Problem to work on
Start to finish, repeat the records exactly.

---------- Available records

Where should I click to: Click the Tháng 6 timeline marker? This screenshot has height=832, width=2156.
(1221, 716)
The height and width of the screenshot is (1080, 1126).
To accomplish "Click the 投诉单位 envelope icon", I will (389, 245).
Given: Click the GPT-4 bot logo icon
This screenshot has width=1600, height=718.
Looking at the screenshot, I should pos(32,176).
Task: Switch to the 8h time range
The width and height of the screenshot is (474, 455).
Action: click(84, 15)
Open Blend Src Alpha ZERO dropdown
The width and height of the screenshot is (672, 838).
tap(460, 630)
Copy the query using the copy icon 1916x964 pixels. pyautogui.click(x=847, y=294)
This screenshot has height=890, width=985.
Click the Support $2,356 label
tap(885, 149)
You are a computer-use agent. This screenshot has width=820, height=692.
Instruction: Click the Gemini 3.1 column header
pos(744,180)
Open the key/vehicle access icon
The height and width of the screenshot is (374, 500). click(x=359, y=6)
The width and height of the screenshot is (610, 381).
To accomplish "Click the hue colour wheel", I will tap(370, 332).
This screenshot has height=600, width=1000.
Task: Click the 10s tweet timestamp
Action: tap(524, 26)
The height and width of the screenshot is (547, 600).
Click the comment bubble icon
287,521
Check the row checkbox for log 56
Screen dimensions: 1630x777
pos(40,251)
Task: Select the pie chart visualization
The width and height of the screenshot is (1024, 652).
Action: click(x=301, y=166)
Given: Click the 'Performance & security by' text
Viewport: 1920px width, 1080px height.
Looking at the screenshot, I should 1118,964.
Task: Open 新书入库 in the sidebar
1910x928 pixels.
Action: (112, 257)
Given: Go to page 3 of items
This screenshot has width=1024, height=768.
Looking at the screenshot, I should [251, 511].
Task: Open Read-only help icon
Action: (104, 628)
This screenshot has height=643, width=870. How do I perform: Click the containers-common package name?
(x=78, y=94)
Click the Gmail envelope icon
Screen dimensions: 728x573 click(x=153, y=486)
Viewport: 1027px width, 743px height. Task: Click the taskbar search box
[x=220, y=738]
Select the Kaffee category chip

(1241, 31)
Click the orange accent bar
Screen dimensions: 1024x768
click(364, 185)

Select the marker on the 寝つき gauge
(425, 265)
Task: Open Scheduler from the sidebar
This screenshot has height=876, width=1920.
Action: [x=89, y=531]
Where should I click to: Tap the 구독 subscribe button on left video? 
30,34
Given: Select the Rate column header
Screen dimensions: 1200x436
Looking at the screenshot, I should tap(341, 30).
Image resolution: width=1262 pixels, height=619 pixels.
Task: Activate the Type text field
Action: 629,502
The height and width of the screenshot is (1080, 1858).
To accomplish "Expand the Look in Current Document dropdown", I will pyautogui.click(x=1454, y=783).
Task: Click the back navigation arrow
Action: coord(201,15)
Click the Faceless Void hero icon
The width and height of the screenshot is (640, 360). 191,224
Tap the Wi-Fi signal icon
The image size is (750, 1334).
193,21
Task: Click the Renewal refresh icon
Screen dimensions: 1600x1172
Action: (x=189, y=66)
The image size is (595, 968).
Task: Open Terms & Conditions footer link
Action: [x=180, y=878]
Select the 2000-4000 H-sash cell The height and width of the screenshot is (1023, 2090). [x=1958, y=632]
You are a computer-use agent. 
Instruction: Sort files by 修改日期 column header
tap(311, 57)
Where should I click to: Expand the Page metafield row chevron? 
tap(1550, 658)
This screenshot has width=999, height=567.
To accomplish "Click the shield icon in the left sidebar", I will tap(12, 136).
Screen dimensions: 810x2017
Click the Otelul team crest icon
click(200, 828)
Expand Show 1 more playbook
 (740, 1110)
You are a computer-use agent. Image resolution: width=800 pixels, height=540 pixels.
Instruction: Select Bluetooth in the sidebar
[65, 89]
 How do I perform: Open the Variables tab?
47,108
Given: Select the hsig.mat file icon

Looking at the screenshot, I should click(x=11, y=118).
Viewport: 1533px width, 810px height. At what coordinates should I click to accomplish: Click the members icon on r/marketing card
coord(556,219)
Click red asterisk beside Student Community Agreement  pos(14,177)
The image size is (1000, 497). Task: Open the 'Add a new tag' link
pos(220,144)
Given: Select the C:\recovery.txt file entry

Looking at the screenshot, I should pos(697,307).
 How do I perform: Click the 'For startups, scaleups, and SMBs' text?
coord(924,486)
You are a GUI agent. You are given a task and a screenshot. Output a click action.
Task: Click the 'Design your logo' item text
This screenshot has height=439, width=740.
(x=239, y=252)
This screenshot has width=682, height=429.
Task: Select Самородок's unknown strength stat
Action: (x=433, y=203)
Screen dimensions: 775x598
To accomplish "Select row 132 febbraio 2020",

--------------------

Written answer
Where should I click to: Click the Tháng 6 timeline marker? This screenshot has height=832, width=2156.
(1221, 716)
The height and width of the screenshot is (1080, 1126).
To accomplish "Click the 投诉单位 envelope icon", I will (389, 245).
Given: Click the GPT-4 bot logo icon
This screenshot has width=1600, height=718.
Looking at the screenshot, I should pos(32,176).
Task: Switch to the 8h time range
The width and height of the screenshot is (474, 455).
Action: click(84, 15)
Open Blend Src Alpha ZERO dropdown
The width and height of the screenshot is (672, 838).
tap(460, 630)
Copy the query using the copy icon 1916x964 pixels. pyautogui.click(x=847, y=294)
This screenshot has height=890, width=985.
Click the Support $2,356 label
tap(885, 149)
You are a computer-use agent. This screenshot has width=820, height=692.
Instruction: Click the Gemini 3.1 column header
pos(744,180)
Open the key/vehicle access icon
The height and width of the screenshot is (374, 500). click(x=359, y=6)
The width and height of the screenshot is (610, 381).
To accomplish "Click the hue colour wheel", I will tap(370, 332).
This screenshot has height=600, width=1000.
Task: Click the 10s tweet timestamp
Action: tap(524, 26)
The height and width of the screenshot is (547, 600).
Click the comment bubble icon
287,521
Check the row checkbox for log 56
Screen dimensions: 1630x777
pos(40,251)
Task: Select the pie chart visualization
The width and height of the screenshot is (1024, 652).
Action: click(x=301, y=166)
Given: Click the 'Performance & security by' text
Viewport: 1920px width, 1080px height.
Looking at the screenshot, I should 1118,964.
Task: Open 新书入库 in the sidebar
1910x928 pixels.
Action: (112, 257)
Given: Go to page 3 of items
This screenshot has width=1024, height=768.
Looking at the screenshot, I should [251, 511].
Task: Open Read-only help icon
Action: (104, 628)
This screenshot has height=643, width=870. How do I perform: Click the containers-common package name?
(x=78, y=94)
Click the Gmail envelope icon
Screen dimensions: 728x573 click(x=153, y=486)
Viewport: 1027px width, 743px height. Task: Click the taskbar search box
[x=220, y=738]
Select the Kaffee category chip

(1241, 31)
Click the orange accent bar
Screen dimensions: 1024x768
click(364, 185)

Select the marker on the 寝つき gauge
(425, 265)
Task: Open Scheduler from the sidebar
This screenshot has height=876, width=1920.
Action: [x=89, y=531]
Where should I click to: Tap the 구독 subscribe button on left video? 
30,34
Given: Select the Rate column header
Screen dimensions: 1200x436
Looking at the screenshot, I should tap(341, 30).
Image resolution: width=1262 pixels, height=619 pixels.
Task: Activate the Type text field
Action: 629,502
The height and width of the screenshot is (1080, 1858).
To accomplish "Expand the Look in Current Document dropdown", I will pyautogui.click(x=1454, y=783).
Task: Click the back navigation arrow
Action: coord(201,15)
Click the Faceless Void hero icon
The width and height of the screenshot is (640, 360). 191,224
Tap the Wi-Fi signal icon
The image size is (750, 1334).
193,21
Task: Click the Renewal refresh icon
Screen dimensions: 1600x1172
Action: (x=189, y=66)
The image size is (595, 968).
Task: Open Terms & Conditions footer link
Action: [x=180, y=878]
Select the 2000-4000 H-sash cell The height and width of the screenshot is (1023, 2090). [x=1958, y=632]
You are a computer-use agent. 
Instruction: Sort files by 修改日期 column header
tap(311, 57)
Where should I click to: Expand the Page metafield row chevron? 
tap(1550, 658)
This screenshot has width=999, height=567.
To accomplish "Click the shield icon in the left sidebar", I will tap(12, 136).
Screen dimensions: 810x2017
Click the Otelul team crest icon
click(200, 828)
Expand Show 1 more playbook
 (740, 1110)
You are a computer-use agent. Image resolution: width=800 pixels, height=540 pixels.
Instruction: Select Bluetooth in the sidebar
[65, 89]
 How do I perform: Open the Variables tab?
47,108
Given: Select the hsig.mat file icon

Looking at the screenshot, I should click(x=11, y=118).
Viewport: 1533px width, 810px height. At what coordinates should I click to accomplish: Click the members icon on r/marketing card
coord(556,219)
Click red asterisk beside Student Community Agreement  pos(14,177)
The image size is (1000, 497). Task: Open the 'Add a new tag' link
pos(220,144)
Given: Select the C:\recovery.txt file entry

Looking at the screenshot, I should pos(697,307).
 How do I perform: Click the 'For startups, scaleups, and SMBs' text?
coord(924,486)
You are a GUI agent. You are given a task and a screenshot. Output a click action.
Task: Click the 'Design your logo' item text
This screenshot has height=439, width=740.
(x=239, y=252)
This screenshot has width=682, height=429.
Task: Select Самородок's unknown strength stat
Action: (x=433, y=203)
Screen dimensions: 775x598
To accomplish "Select row 132 febbraio 2020",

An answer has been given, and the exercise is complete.